Cantonese Hong Kong (cn-HK)
This documentation was updated on November 22, 2023.
Creating grammars
The following subsections describe key issues for working with grammar documents in the Cantonese language.
Character encoding
Nuance Recognizer has full internal Unicode support. Create your grammars using UTF-8. For example, your grammar header might be:
<?xml version=‘1.0’ encoding=‘UTF-8’?> <grammar xml:lang=“cn-HK” version=“1.0” root=“test”>
alphanum_lc built-in grammar
The alphanum_lc built-in grammar recognizes a connected string of up to 20 digits and lower case alphabetic characters. For example, this grammar could be used to recognize a product code or order number.
Valid characters are the English letters of the alphabet (a–z) so callers can speak English characters in addition to Cantonese numbers. The pronunciation of the letter z as the British-style “zed” is recognized, but the American-style “zii” is likely to be misrecognized as the letter c.

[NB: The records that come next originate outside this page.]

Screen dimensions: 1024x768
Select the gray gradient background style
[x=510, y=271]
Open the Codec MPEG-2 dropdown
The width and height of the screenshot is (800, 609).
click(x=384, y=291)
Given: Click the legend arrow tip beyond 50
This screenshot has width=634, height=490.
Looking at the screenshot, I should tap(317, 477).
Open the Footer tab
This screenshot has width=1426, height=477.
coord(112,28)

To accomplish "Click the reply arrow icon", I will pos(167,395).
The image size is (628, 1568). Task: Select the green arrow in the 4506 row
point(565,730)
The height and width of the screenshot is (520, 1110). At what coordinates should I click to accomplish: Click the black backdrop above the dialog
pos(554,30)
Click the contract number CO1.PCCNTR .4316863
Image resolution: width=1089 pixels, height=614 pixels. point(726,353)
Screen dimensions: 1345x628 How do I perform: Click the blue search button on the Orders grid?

Valid digits are 0–9. Although specified as Arabic numbers, callers speak the Cantonese equivalents: 零 一 二 三 四 五 六 七 八 九.
Non-alphanumeric characters such as hyphens (-), dots (.), and underscores (_) are not recognized; if spoken they reduce recognition accuracy.
Return keys/values
MEANING | Contains a string of ISO-8859-1 digits and lowercase letters, with no embedded spaces. |
---|---|
SWI_literal | Contains the exact text that was recognized. |
Examples
In the following examples, note that the English letters of the alphabet are allowed. This is done to allow callers to speak English characters in addition to Cantonese.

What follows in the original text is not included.